Justin Esarey (Wake Forest) & Natalie Valdes (Wake Forest), Unbiased, Reliable, and Valid Student Evaluations Can Still Be Unfair:
Scholarly debate about student evaluations of teaching (SETs) often focuses on whether SETs are valid, reliable and unbiased. In this article, we assume the most optimistic conditions for SETs that are supported by the empirical literature. Specifically, we assume that SETs are moderately correlated with teaching quality (student learning and instructional best practices), highly reliable, and do not systematically discriminate on any instructionally irrelevant basis. We use computational simulation to show that, under ideal circumstances, even careful and judicious use of SETs to assess faculty can produce an unacceptably high error rate: (a) a large difference in SET scores fails to reliably identify the best teacher in a pairwise comparison, and (b) more than a quarter of faculty with evaluations at or below the 20th percentile are above the median in instructional quality. These problems are attributable to imprecision in the relationship between SETs and instructor quality that exists even when they are moderately correlated. Our simulation indicates that evaluating instruction using multiple imperfect measures, including but not limited to SETs, can produce a fairer and more useful result compared to using SETs alone.

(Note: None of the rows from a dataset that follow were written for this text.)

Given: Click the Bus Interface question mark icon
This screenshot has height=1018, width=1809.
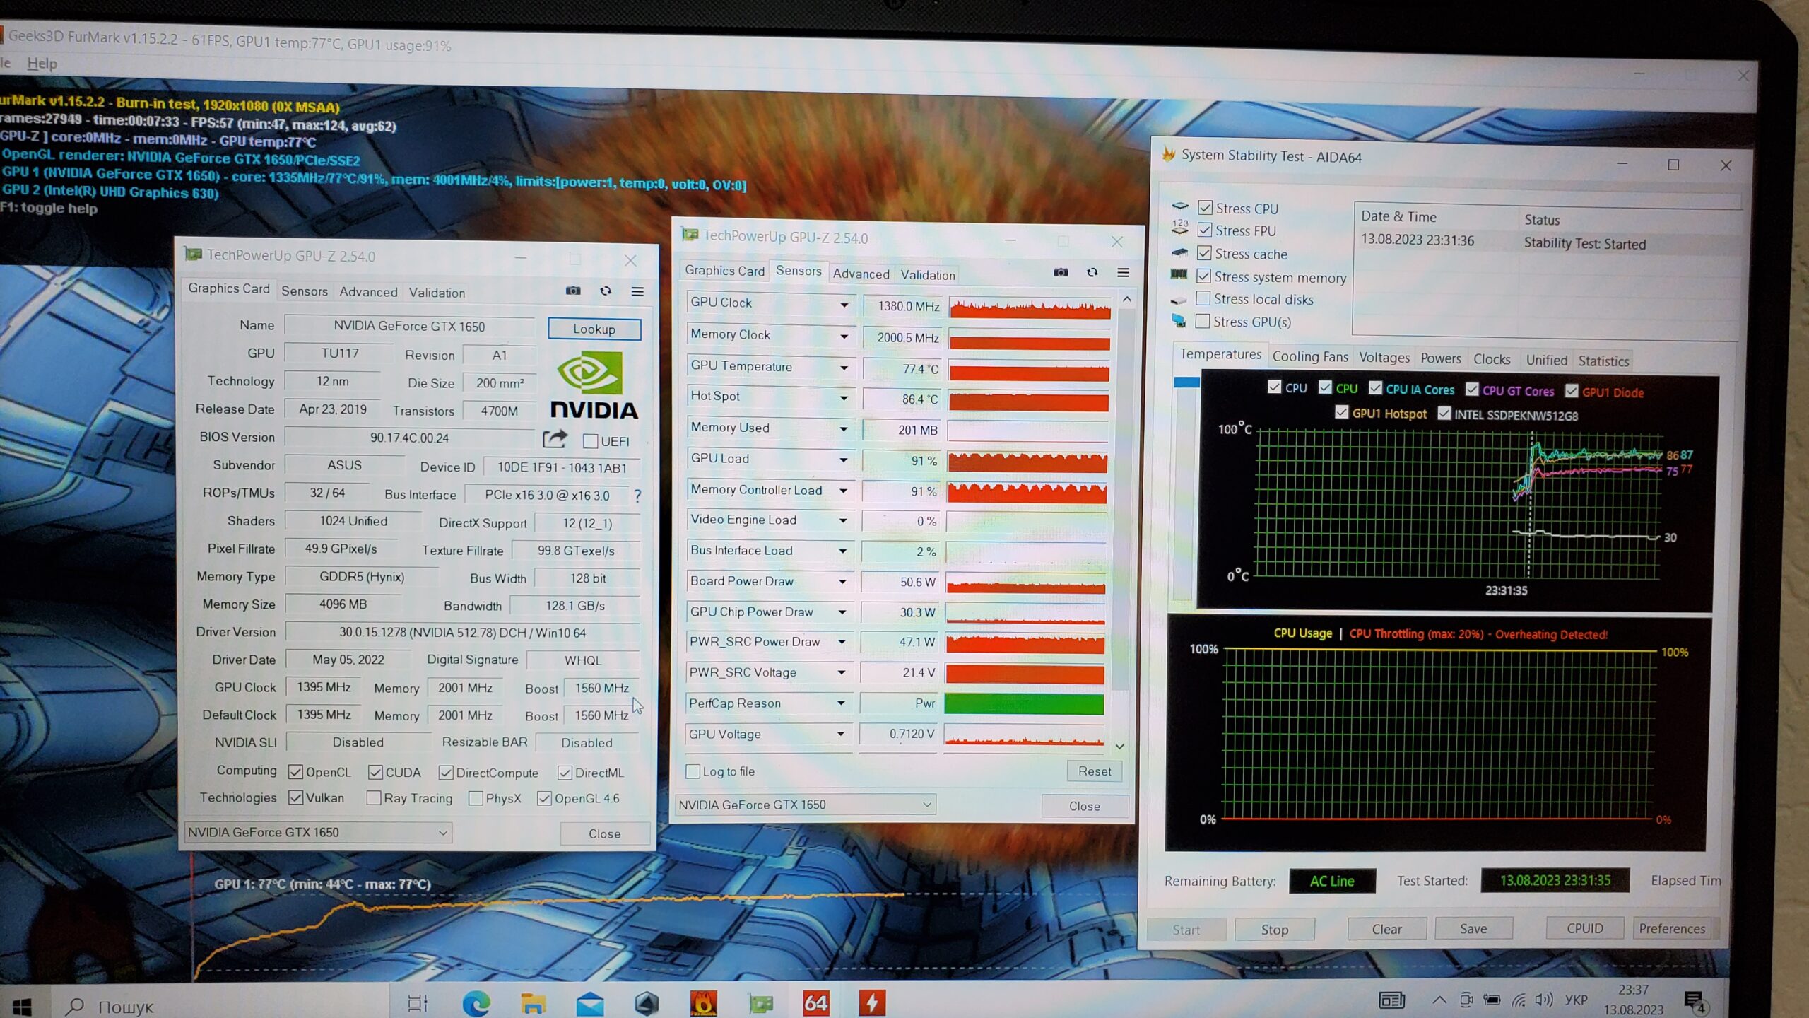Looking at the screenshot, I should pos(637,496).
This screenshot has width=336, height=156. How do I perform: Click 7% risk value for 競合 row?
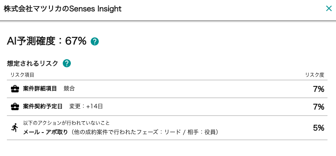click(319, 89)
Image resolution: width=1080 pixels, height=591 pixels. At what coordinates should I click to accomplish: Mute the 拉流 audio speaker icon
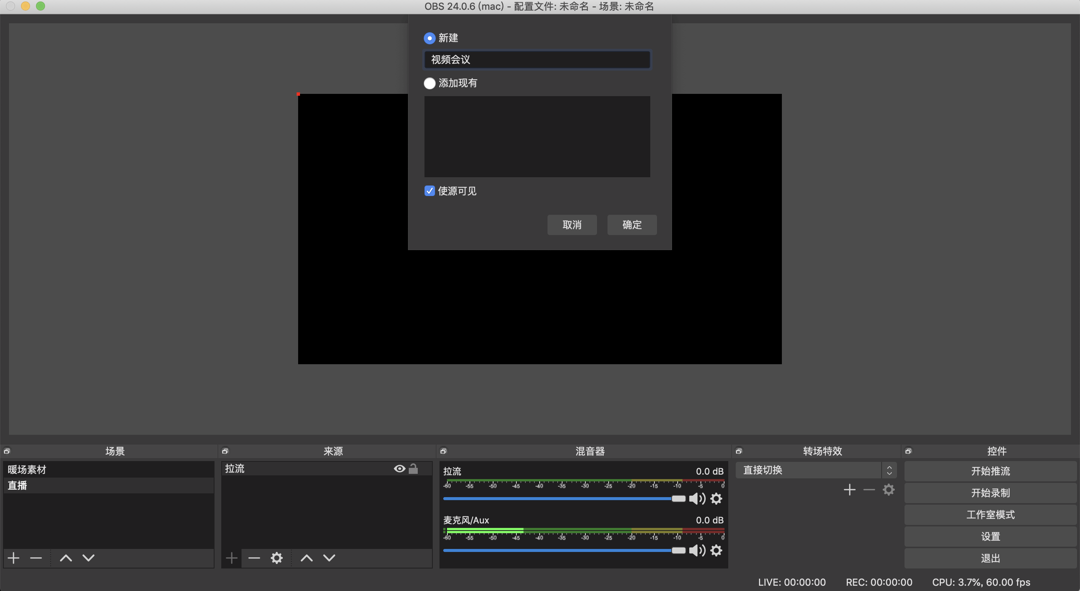697,499
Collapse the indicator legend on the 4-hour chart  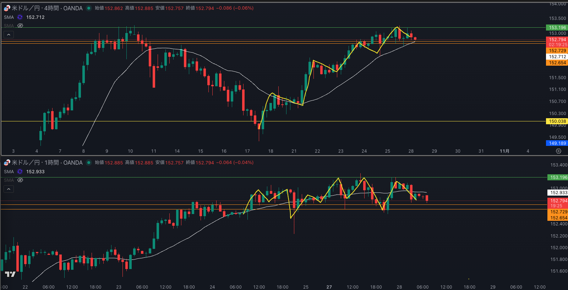(x=9, y=34)
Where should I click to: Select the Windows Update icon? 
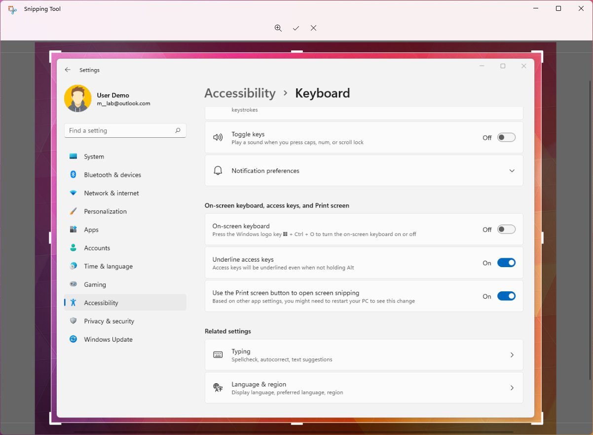pyautogui.click(x=74, y=339)
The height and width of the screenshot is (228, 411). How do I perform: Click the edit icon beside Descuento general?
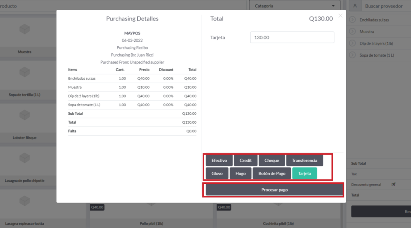[393, 185]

Inside Higher Ed, Even ‘Valid’ Student Evaluations Are ‘Unfair':
Student evaluations of teaching reflect students’ biases and are otherwise unreliable. So goes much of criticism of these evaluations, or SETs. Increasingly, research backs up both of those concerns.
On the other side of the debate, SET proponents acknowledge that these evaluations are imperfect indicators of teaching quality. Still, proponents argue that well-designed SETs inevitably tell us something valuable about students’ learning experiences with a given professor.
A new study — which one expert called a possible “game-changer” — seeks to cut through the noise by assuming the best of SETs — at least, that which is supported by the existing literature. Its analysis assumes that the scores students give instructors are moderately correlated with student learning and the use of pedagogical best practices. It assumes that SETs are highly reliable, or that professors consistently get the same ratings. And it assumes that SETs do not systematically discriminate against instructors on the basis of irrelevant criteria such as their gender, class size and type of course being taught.
And even when stacking the deck for SETs, the study finds that these evaluations are deeply flawed measures of teaching quality.